§ **EXERCISE DATA**:

------------------------------

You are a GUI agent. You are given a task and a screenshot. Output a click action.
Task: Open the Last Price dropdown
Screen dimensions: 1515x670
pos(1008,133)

------------------------------

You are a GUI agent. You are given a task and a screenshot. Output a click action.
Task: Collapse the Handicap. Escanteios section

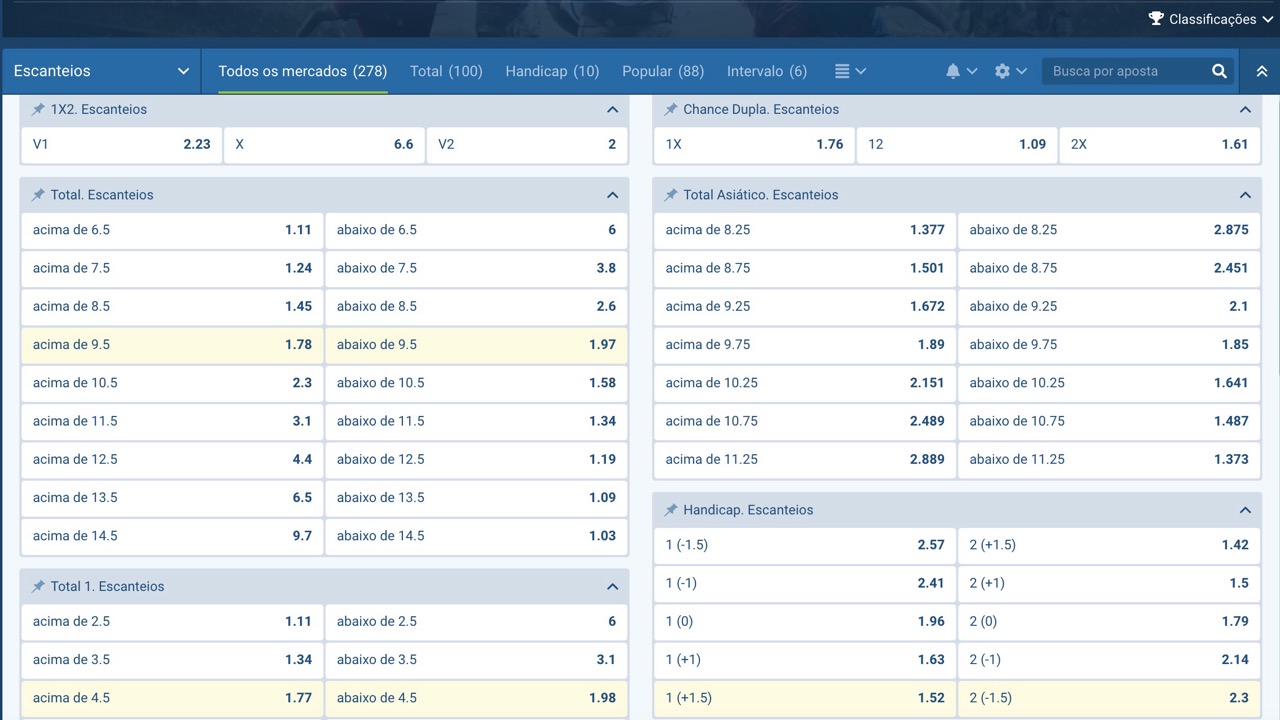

------------------------------

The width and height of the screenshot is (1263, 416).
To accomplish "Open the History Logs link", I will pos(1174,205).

------------------------------

§ **WORK TO BE COMPLETED**:
Rewrite the part of the rows above that opens with the line containing "The width and" and closes with the line containing "I will pos(1174,205).", swapping "screenshot" for "screen" and leaving everything else as it is.

§ **FULL SOLUTION**:
The width and height of the screen is (1263, 416).
To accomplish "Open the History Logs link", I will pos(1174,205).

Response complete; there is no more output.